The Ulster Orchestra at St Comgall’s Community Hub, Belfast, 6 June 2023
Private piece, no connection to my employer

On the playground sit pensioners and under the sky shines a glass ceiling but today’s game is tag and time is “it”.
For one good hour the string quartet from the Ulster Orchestra holds the audience of, well, Belfast’s newest concert hall in the palm of its hand, only releasing us to applaud each piece in delight before we finally stand for an ovation.
We are taken on a magical mystery tour of popular music, from Adele back to ELO, and around Irish folk ballads and jigs, but there is also Handel’s Water Music and Vaughan Williams’ Lark Ascending, as well as something I could swear they called the Danish Peach Dance.

The Handel, we are told by the violist, was originally written to be performed on barges. Here, in the former primary school on Divis Street, the stage looks quite solid underfoot but the elusive fact is that it floats on a river of dreams because this wonderful venue is the old school courtyard. You cannot sit here long without imagining the rush of little ones around this space when it was still a school a generation ago, open to the Belfast rain.
Like the lark their schooldays have risen and melted into the air of time but you like to imagine that the girls and boys might still live on in the memories of some of the ladies and gentlemen in the audience beneath today’s glass canopy.
Had you never known a school existed here, you could fancy yourself sitting in a cloister somewhere in Spain or France thanks to the arches and pillars that enclose the space, and the great spires of St Peter’s Cathedral you see looming beyond the glass.
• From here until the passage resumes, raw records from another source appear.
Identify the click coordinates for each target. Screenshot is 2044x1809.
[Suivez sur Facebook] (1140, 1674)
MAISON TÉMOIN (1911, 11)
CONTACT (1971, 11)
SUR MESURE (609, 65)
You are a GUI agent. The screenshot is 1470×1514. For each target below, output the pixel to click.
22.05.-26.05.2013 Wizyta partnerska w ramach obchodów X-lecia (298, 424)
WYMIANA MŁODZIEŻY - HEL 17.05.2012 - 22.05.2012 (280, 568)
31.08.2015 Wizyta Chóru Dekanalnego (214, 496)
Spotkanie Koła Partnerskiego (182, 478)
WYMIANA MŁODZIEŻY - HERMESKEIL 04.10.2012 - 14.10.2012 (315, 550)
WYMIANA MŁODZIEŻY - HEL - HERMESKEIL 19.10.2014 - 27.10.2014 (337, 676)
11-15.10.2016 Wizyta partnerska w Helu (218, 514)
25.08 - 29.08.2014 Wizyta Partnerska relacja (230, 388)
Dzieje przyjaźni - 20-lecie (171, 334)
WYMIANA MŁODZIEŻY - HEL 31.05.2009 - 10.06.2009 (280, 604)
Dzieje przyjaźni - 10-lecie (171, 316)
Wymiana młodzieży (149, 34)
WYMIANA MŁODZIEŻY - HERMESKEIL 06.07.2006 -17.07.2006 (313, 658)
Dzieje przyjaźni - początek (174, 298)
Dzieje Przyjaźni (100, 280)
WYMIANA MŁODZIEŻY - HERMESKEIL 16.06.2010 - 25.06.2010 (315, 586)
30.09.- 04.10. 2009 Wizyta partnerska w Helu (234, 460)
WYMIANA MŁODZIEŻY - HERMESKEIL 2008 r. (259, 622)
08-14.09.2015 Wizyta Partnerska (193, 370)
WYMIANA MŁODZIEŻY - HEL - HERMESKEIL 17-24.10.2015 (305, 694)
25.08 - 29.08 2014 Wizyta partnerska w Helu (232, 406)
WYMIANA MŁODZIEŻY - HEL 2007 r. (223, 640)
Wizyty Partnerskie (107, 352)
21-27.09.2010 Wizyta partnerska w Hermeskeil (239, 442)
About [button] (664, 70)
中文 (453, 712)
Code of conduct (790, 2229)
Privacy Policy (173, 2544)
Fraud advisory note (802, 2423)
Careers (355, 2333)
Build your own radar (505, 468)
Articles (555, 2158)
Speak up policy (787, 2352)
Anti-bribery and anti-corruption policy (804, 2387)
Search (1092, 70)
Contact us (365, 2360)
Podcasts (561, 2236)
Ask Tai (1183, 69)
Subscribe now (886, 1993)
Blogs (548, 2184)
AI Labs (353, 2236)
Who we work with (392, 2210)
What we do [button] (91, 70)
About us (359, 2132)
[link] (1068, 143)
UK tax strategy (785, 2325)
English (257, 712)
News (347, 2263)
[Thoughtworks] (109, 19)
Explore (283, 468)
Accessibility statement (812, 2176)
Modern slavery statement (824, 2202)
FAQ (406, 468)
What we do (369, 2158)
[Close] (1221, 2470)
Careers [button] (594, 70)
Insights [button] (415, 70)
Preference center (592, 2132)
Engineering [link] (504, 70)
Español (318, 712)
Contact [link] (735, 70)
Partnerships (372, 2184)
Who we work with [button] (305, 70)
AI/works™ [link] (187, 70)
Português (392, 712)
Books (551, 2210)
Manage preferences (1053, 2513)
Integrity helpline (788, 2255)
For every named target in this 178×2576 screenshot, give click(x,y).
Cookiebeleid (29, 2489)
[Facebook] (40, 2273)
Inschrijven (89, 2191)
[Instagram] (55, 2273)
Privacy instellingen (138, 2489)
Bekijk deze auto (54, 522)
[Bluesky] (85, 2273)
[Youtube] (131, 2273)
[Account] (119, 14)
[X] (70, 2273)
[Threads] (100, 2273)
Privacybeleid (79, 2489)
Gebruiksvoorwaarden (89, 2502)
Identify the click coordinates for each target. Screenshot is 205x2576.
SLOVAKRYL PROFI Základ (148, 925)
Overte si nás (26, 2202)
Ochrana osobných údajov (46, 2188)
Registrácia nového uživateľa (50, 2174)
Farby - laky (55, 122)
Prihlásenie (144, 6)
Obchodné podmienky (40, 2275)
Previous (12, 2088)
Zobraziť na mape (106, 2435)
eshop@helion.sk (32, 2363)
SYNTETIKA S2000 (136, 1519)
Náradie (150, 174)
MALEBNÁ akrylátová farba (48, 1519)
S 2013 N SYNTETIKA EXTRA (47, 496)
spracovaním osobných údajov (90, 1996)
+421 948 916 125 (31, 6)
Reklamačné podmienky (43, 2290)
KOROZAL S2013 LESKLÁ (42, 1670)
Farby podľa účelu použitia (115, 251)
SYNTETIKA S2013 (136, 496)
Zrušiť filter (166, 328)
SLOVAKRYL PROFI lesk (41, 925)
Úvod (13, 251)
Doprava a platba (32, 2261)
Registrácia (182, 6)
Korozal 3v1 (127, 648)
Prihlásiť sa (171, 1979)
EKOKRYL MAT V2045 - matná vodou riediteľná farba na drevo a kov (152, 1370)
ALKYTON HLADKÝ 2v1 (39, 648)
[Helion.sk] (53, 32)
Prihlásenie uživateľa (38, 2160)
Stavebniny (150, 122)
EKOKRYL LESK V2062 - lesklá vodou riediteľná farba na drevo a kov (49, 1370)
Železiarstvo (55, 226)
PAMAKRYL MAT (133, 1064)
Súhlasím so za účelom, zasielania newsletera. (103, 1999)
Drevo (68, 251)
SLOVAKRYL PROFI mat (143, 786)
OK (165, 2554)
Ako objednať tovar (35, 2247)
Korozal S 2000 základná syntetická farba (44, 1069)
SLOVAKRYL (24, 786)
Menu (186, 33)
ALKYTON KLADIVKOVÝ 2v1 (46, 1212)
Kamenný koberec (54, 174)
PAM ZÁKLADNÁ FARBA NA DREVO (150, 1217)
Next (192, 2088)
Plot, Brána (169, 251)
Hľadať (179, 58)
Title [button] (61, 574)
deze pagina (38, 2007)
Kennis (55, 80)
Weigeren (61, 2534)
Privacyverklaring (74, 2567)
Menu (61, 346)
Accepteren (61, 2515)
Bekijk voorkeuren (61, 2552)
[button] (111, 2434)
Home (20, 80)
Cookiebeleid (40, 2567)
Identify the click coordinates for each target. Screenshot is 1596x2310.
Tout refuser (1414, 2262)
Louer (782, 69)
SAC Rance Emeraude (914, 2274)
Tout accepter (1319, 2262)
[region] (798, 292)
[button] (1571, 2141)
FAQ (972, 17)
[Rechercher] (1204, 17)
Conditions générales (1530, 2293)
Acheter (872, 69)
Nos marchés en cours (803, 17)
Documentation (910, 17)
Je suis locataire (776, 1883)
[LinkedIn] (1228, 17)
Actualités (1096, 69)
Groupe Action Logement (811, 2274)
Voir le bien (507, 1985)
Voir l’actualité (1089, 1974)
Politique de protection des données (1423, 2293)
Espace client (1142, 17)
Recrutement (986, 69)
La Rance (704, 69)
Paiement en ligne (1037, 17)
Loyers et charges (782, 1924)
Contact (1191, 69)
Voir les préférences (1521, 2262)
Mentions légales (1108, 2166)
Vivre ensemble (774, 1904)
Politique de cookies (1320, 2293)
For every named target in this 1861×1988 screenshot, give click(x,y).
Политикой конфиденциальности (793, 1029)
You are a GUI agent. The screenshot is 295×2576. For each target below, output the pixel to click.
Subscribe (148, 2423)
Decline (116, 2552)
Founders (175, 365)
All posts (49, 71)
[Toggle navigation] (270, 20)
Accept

If you have not heard of St Comgall’s Community Hub, it’s okay – it has yet to open officially since its grand transformation. We are told it did host the ultimate “cross-community ceilidh” earlier this year – an event attended by not just Catholics and Protestants but Israelis and Palestinians! – but otherwise this is the first concert and who better than the Ulster Orchestra to perform? The orchestra is now a neighbour, having recently moved into a new home on nearby Townsend Street.
I only learnt about the concert by picking up a flyer at Belfast Central Library when I arrived in the city for a visit this week. What was not to like about the promise of a free concert by a great orchestra with refreshments thrown in?

But the journalist inside me was also intrigued by the idea of seeing a new cultural space in west Belfast, with its tragic past during The Troubles and its history of urban deprivation. I had grown up in a peaceful, middle-class part of south Belfast during those awful years and had rarely set foot in the west of the city.
Having never heard of St Comgall’s I was not even sure how to pronounce the name because as I asked my way from Royal Avenue out towards Divis Tower and the Falls Road – my Maps app was playing up – I could swear people called it “St Congles”.

“How to you say the name?” I brightly asked the chap who ushered me in on Tuesday.
“Is it St Com-gall’s or St Con-galls?”
“St Comgall’s.”
“Sorry?”
“St Comgall’s. It depends on your accent, I suppose. Where are you from?”
“South Belfast.”
“Says it all!”
We both laughed and I pressed on none the wiser but as happy as a boy breaking ice on a puddle.